**Excerpted passage**
Gold Award for Best Actress in a Lead Role  is an award given as part of its annual Gold Awards for TV serials.

The award was first awarded in 2007 under the title Best Actress in a Lead Role. A special award called Best Actor – Critics or Best Actor – Jury is also awarded occasionally since 2008, whose winner was selected by the jury of critics assigned to the function.

The jury award was awarded without prior nominations until 2010. Since then, the jury award is also awarded with prior nominations just like the original award which is now called Best Actress – Popular.

Superlatives

 Divyanka Tripathi with 4 awards has the record of maximum wins, followed by Ankita Lokhande, Deepika Singh and Shraddha Arya with 2 wins each.
 Divyanka Tripathi also holds the maximum record of 6 nominations.
 Divyanka Tripathi holds the record of 3 wins for same role (Yeh Hai Mohobatein) under Best Actress category
 Rashami Desai holds the record of maximum nominations in 3 different categories for same role (Uttaran), that is, for Best Actress (Popular), Best Actress (Critics) and Best Actress in a negative role (Popular), out of which Desai won the latter two.
There have been only four instances of tie between Ankita Lokhande and Mahi Vijj in 2011, Divyanka Tripathi and Mouni Roy in 2016, Sriti Jha and Shraddha Arya in 2018, and Shraddha Arya and Shivangi Joshi in 2019.

Multiple winners 

 4 Wins: Divyanka Tripathi Dahiya
2 Wins: Ankita Lokhande, Deepika Singh, Shraddha Arya

Multiple nominations 
 6 Nominations: Divyanka Tripathi
 5 Nominations: Sriti Jha
 4 Nominations: Deepika Singh
 3 Nominations: Hina Khan, Shweta Tiwari, Ankita Lokhande, Kratika Sengar
 2 Nominations: Pooja Gor, Giaa Manek, Avika Gor, Sakshi Tanwar, Drashti Dhami, Sanaya Irani, Devoleena Bhattacharjee, Dipika Kakar, Mouni Roy, Surbhi Chandna, Shraddha Arya, Shivangi Joshi, Rubina Dilaik

List of winners (Popular)

Screenshot grounding data:

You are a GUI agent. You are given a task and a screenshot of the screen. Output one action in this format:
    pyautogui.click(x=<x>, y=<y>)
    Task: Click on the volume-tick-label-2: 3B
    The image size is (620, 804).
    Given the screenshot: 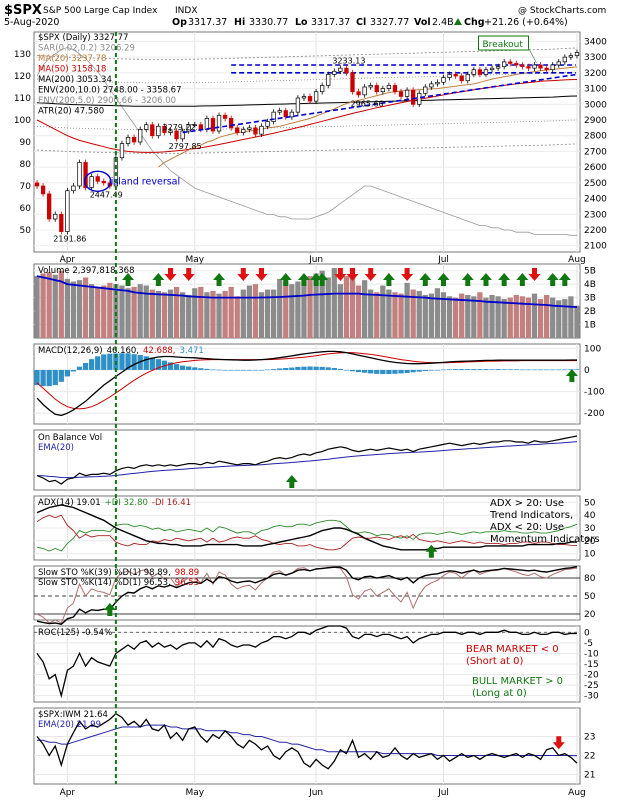 What is the action you would take?
    pyautogui.click(x=590, y=299)
    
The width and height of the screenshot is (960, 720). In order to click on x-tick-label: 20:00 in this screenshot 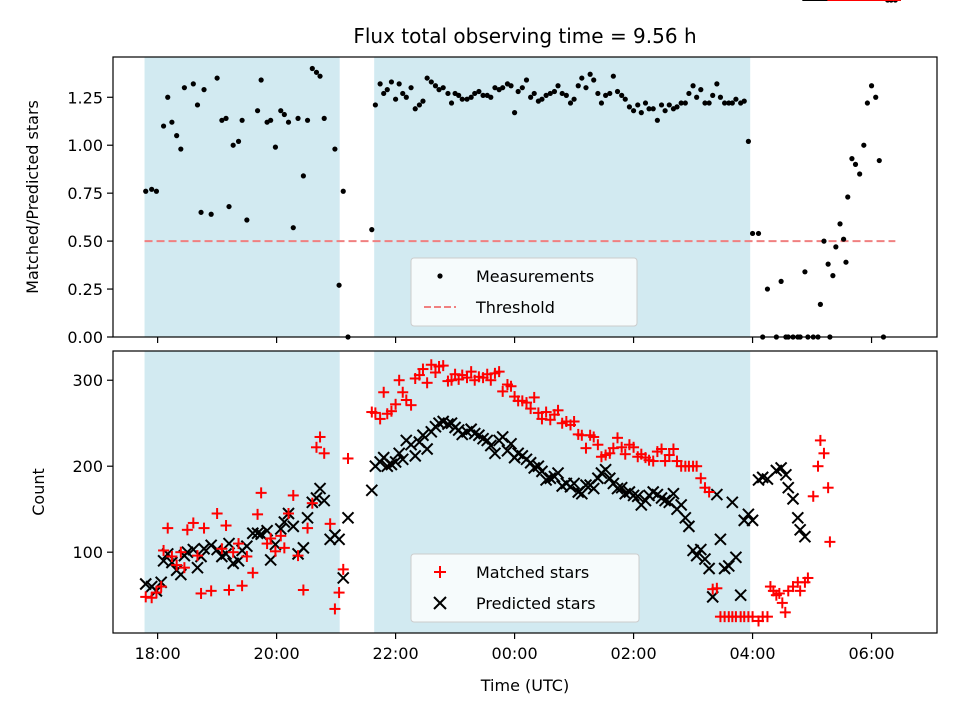, I will do `click(277, 654)`.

**Directions for this task**
In the article on the Gold Award for Best Actress in a Lead Role, translate this sentence into Spanish: "Divyanka Tripathi also holds the maximum record of 6 nominations."

**Response**
Divyanka Tripathi también ostenta el récord máximo de 6 nominaciones.